La Seine Musicale, au coucher du soleil,
Pour un concert unique accueille deux artistes
Mêlant accords et vers pour un sommet théiste
Dont les évocations enchantent les oreilles.
Voilà comment aurait pu être annoncée cette soirée délicieuse pour les amoureux du dodécasyllabisme romantique, lors de laquelle Roger Muraro et Lambert Wilson ont proposé une lecture complète des Harmonies poétiques et religieuses.

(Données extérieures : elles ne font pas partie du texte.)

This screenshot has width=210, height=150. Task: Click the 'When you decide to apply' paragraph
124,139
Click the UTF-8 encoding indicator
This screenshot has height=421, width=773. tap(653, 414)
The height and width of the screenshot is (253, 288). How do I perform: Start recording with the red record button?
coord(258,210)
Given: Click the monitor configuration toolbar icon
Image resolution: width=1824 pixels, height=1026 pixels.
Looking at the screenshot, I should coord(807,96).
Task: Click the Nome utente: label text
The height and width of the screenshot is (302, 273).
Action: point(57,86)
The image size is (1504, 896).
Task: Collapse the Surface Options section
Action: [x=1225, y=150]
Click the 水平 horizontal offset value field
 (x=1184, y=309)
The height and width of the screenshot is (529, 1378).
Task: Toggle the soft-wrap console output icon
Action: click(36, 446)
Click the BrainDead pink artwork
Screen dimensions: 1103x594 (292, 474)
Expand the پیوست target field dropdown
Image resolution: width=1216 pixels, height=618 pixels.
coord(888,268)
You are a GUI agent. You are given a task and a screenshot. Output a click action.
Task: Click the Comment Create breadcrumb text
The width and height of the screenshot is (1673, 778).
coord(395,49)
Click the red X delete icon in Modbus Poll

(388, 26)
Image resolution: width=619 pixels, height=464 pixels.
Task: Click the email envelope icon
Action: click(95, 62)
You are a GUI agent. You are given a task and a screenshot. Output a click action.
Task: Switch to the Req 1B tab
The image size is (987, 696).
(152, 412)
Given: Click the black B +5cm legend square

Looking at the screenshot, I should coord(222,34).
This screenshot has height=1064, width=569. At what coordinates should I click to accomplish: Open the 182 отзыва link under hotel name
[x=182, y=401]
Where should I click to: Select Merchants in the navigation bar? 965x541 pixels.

Complète et même augmentée, car les deux artistes ont choisi d’associer aux pièces de Liszt sans poème éponyme de Lamartine des textes exogènes, avec beaucoup d’habileté.
Les interprètes arrivent sur scène vêtus sobrement de noir, sans artifice ni cérémonial, presque puritains, à l’unisson de la thématique de recueillement qui irrigue l’œuvre malgré ses envolées lyriques et virtuoses. Se succèderont à dix reprises lecture et musique, dans un alliage savant et convaincant matérialisant concrètement cette « lyre » dont les poètes romantiques parlent si souvent en s’en auto-proclamant la personnification.
Tour à tour poète romantique désespéré coupé du monde à la recherche du sublime, prêtre prêchant d’une foi tranquille et inébranlable, ou encore enfant aux prières ingénues, Lambert Wilson fait plus que déclamer les textes : il les incarne. Parfois à la limite du surjeu avec quelques rares mimiques gestuelles ou inflexions vocales insistantes, le comédien déploie le verbe des vers d’un phrasé travaillé éloquent. Il est frappant de distinguer selon sa diction les différents auteurs convoqués : Lambert Wilson restitue aussi bien le lyrisme métrique de Lamartine que l’élégance formelle de Corneille ou les vers encore structurés mais presque déconstruits de Victor Hugo.
Moins expansif théâtralement, Roger Muraro émerveille par la palette sonore qu’il tire de son instrument. Dans l'Ave Maria, ses doigts caressent le clavier à la manière dont un chaton ose à peine appréhender de ses pattes duvetées la pelote de laine qui lui fait face. Un intelligent jeu de pédale et l'utilisation de notes muettes favorisant l'écho de certains harmoniques plongent l'auditeur du Pater Noster dans la nef d'une église du vieux continent pendant l'office, avant de l'emmener dans les dunes d'un christianisme orientalisant où résonnent les clochettes puis toute la splendeur du désert lors du Miserere.